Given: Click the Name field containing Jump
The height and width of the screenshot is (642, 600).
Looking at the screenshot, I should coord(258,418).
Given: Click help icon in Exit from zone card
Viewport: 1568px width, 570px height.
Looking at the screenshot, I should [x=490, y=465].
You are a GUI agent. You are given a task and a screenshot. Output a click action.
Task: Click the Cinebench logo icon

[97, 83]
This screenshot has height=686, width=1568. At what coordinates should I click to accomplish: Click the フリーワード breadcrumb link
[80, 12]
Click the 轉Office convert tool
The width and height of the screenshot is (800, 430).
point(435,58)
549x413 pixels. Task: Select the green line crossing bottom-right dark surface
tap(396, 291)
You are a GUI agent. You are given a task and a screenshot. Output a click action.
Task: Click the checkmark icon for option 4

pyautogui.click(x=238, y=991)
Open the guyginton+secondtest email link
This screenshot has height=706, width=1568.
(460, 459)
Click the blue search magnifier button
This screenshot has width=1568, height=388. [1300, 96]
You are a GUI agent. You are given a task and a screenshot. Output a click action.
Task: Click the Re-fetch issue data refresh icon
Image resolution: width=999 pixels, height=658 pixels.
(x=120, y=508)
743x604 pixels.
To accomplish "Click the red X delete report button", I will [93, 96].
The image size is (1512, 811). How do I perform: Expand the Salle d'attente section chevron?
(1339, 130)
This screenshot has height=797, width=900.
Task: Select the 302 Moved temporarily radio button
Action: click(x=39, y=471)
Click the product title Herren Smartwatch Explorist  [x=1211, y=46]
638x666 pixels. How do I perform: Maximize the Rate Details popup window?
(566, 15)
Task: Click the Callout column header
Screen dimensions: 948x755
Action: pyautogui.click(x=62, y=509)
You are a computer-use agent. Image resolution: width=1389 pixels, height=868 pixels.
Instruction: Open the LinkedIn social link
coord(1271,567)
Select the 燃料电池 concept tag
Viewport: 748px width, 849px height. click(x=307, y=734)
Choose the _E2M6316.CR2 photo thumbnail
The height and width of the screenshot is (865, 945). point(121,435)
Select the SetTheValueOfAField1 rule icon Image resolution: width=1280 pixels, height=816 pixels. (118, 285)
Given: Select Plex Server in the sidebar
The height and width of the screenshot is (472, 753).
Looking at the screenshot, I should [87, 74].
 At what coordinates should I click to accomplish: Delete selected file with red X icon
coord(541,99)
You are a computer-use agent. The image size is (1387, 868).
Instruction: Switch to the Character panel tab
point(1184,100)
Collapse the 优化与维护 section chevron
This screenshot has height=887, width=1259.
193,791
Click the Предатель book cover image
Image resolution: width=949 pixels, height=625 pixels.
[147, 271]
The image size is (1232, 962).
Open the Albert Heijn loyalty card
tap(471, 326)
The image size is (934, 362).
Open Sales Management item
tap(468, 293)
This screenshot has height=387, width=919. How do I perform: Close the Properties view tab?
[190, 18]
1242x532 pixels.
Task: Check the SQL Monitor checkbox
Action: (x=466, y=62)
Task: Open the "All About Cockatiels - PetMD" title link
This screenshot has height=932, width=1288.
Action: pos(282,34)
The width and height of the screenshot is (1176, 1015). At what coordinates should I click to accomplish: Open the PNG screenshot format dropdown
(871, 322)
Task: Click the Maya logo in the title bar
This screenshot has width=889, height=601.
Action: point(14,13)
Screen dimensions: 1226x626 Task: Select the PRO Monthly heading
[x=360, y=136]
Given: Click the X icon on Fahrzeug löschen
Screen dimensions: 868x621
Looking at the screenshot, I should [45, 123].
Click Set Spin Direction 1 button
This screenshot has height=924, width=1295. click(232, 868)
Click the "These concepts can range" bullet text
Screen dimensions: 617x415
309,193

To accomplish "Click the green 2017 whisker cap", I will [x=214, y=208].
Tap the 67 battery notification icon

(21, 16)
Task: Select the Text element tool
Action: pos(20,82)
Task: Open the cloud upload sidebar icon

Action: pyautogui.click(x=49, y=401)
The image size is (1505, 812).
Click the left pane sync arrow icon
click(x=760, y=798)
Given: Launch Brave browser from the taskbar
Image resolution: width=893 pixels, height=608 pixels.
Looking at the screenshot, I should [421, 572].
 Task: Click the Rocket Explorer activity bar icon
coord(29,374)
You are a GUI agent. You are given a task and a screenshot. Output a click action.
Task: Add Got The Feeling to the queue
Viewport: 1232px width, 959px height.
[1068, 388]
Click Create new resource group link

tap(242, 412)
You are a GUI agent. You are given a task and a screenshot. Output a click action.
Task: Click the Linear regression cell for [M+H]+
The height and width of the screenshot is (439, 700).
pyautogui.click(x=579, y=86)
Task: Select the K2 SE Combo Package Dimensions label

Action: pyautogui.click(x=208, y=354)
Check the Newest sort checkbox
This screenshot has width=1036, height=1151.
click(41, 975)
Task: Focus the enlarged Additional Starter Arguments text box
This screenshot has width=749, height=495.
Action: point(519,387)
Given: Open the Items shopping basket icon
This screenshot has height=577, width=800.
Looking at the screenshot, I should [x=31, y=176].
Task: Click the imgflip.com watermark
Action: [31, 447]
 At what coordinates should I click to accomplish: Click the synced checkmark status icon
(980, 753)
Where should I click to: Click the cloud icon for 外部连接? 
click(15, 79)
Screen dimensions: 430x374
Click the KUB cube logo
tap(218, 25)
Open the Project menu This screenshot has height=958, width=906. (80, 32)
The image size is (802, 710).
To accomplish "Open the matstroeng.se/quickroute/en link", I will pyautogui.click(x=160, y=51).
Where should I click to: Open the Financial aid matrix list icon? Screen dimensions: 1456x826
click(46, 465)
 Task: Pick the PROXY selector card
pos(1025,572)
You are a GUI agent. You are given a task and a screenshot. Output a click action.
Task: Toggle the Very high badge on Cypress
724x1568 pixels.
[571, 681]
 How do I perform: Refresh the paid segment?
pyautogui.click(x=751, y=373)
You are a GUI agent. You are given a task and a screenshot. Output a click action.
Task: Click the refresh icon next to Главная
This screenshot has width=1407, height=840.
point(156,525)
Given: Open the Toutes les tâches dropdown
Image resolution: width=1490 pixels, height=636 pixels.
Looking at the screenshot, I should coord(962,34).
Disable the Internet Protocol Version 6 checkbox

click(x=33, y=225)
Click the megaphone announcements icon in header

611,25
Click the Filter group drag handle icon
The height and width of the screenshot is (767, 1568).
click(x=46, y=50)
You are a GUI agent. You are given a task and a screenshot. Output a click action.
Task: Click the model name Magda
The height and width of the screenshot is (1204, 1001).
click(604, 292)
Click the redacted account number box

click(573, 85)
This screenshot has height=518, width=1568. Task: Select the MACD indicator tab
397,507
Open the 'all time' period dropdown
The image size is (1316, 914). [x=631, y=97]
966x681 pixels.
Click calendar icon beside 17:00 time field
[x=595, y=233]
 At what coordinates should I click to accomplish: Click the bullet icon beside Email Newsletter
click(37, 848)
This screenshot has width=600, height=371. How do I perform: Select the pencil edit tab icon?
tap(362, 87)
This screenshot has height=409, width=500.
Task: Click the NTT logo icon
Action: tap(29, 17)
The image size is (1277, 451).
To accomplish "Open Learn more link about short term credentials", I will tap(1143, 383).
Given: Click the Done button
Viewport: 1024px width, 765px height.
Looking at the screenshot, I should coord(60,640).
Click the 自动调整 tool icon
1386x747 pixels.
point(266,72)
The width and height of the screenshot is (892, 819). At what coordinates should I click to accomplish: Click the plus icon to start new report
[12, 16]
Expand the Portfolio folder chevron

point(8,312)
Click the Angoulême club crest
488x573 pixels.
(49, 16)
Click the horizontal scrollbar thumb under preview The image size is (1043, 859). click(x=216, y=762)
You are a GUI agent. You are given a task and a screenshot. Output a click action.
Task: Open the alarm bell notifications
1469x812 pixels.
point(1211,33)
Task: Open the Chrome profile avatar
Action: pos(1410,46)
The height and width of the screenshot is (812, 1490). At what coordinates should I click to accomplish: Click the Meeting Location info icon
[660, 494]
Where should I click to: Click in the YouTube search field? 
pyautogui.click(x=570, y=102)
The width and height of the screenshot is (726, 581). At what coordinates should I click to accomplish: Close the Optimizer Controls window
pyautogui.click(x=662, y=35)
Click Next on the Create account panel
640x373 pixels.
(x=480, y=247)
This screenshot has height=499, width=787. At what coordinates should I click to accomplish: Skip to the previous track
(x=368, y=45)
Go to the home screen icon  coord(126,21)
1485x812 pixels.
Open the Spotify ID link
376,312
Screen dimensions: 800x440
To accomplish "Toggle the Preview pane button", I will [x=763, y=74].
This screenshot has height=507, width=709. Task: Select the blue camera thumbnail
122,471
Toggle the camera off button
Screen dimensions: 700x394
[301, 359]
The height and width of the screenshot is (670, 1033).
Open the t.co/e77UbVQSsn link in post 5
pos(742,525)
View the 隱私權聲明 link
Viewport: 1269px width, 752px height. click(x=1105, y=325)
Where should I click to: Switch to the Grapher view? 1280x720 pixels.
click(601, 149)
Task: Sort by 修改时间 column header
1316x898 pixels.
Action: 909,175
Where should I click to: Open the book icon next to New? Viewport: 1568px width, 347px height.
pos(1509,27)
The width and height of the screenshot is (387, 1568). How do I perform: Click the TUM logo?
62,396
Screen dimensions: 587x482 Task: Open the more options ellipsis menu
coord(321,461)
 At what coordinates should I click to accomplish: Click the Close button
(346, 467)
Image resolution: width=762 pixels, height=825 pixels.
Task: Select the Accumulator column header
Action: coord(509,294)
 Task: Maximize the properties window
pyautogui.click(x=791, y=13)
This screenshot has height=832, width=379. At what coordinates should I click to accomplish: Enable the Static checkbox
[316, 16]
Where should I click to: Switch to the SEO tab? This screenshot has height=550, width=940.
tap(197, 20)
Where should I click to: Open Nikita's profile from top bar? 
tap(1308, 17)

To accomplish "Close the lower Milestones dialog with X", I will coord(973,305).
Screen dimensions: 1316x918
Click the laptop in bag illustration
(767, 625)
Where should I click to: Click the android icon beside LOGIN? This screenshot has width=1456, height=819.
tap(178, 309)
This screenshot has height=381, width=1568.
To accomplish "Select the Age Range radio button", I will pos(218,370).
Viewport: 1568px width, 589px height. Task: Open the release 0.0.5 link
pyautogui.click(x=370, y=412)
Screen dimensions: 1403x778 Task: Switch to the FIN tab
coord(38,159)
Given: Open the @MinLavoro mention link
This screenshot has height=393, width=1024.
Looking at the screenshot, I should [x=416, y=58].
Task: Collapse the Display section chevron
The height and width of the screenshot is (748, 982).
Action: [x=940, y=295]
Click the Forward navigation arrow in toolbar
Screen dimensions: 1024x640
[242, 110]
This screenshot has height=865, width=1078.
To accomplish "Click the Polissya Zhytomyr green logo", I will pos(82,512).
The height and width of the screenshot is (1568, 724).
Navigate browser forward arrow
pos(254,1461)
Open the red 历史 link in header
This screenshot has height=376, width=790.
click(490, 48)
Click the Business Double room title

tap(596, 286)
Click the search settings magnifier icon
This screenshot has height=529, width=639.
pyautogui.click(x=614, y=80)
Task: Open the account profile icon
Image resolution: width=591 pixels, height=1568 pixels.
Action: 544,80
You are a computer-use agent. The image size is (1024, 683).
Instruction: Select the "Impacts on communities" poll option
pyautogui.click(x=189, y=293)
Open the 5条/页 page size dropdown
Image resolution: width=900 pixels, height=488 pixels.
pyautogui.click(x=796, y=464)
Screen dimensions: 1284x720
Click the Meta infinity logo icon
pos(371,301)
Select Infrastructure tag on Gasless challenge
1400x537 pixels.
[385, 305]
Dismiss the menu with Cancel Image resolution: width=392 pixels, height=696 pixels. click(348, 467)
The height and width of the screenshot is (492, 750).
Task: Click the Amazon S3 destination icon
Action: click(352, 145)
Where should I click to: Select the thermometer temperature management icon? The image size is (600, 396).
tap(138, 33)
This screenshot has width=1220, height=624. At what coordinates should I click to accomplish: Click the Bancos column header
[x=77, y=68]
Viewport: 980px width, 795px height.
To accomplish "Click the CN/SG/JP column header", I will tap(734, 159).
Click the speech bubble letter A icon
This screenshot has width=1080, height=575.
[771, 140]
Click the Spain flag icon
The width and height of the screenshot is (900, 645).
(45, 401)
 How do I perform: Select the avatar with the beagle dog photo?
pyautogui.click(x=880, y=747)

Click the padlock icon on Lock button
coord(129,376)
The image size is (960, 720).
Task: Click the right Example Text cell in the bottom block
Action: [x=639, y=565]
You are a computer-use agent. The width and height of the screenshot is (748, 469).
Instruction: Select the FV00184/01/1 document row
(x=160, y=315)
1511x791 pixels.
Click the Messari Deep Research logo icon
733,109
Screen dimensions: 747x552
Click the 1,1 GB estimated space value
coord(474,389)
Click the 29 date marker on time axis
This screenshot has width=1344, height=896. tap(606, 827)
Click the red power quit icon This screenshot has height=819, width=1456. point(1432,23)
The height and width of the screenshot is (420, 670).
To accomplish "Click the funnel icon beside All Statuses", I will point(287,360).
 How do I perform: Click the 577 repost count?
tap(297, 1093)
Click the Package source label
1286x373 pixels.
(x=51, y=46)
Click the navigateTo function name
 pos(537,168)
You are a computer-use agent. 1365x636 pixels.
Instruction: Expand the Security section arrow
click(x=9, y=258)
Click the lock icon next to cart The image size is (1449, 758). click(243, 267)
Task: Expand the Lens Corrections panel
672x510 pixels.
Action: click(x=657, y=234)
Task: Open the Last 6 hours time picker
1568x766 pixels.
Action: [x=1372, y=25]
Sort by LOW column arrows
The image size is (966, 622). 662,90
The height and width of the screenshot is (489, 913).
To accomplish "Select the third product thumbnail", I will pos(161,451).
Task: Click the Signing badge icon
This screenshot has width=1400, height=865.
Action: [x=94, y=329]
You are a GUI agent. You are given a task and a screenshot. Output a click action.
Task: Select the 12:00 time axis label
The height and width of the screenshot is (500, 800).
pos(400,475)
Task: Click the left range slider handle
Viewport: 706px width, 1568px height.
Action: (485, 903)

- - -

▸ **REQUIRED WORK**
Whenever a line in the data holds "product", copy that line.

▸ **REPLY TO THE TASK**
Click the product title Herren Smartwatch Explorist  [x=1211, y=46]
To accomplish "Select the third product thumbnail", I will pos(161,451).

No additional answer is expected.